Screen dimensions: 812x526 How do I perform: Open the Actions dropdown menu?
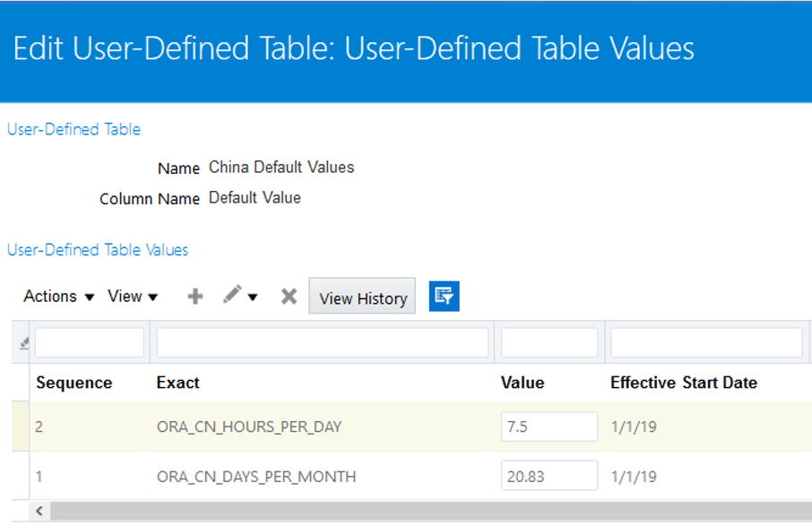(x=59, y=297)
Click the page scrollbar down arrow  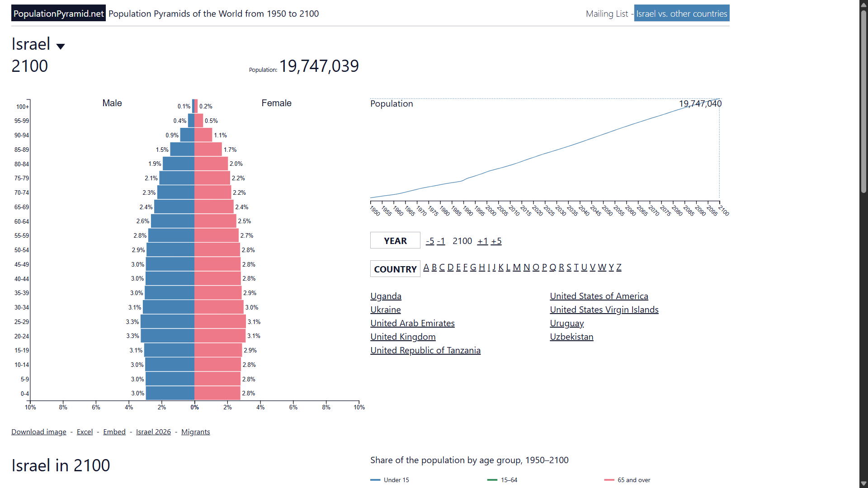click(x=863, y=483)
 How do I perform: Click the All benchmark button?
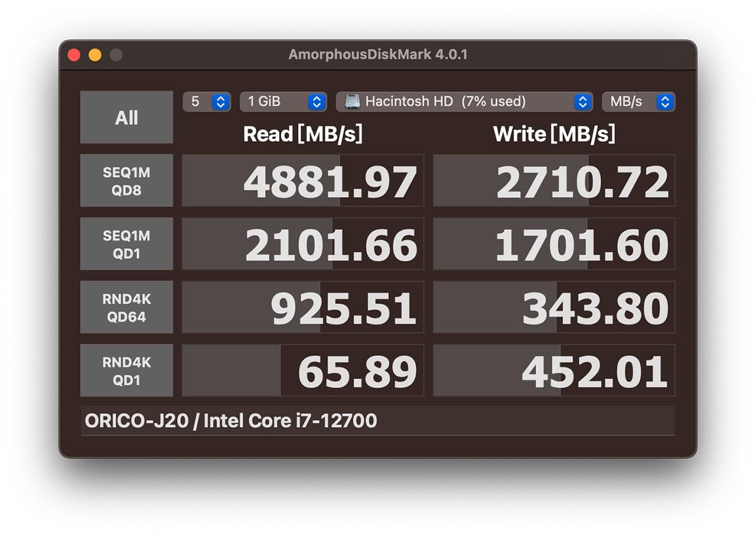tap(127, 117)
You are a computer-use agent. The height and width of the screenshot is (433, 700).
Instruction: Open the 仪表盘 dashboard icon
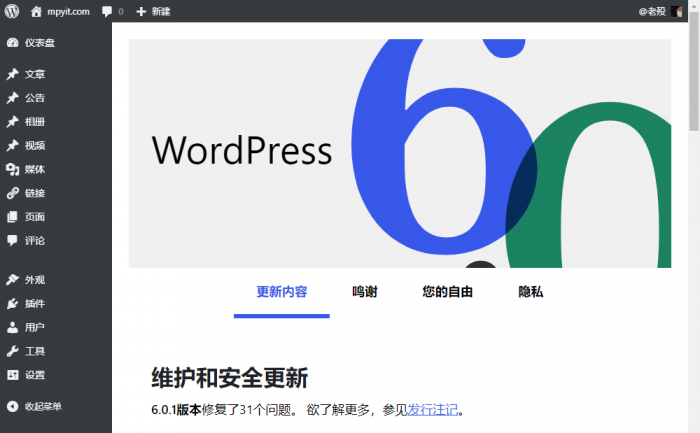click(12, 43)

========

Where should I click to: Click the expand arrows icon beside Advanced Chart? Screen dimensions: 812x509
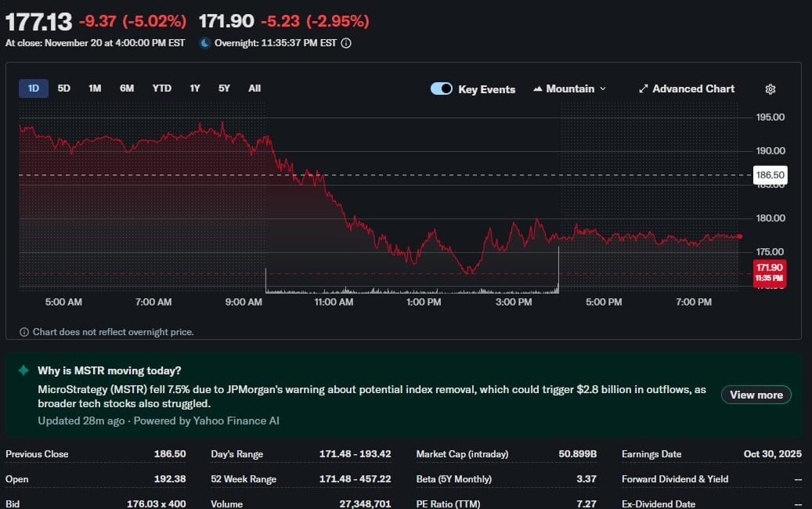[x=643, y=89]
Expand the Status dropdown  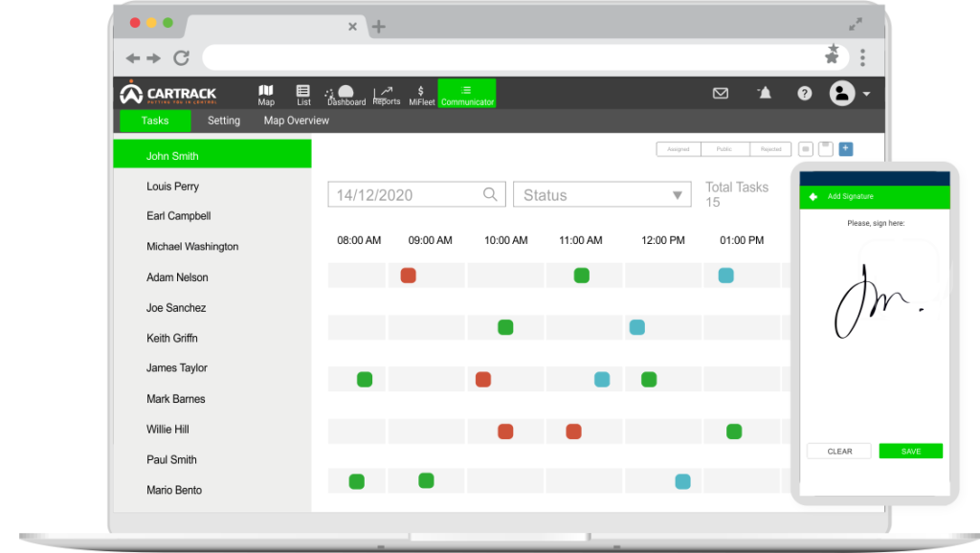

========

| Exercise directions |
Only the lines starting at the one that includes "Where should I" and ending at the one that includes "Expand the Status dropdown" should be retyped, exactly, from the records above; no pictures.

| Exercise response |
Where should I click to: Click the expand arrows icon beside Advanced Chart? Screen dimensions: 812x509
[x=643, y=89]
Expand the Status dropdown  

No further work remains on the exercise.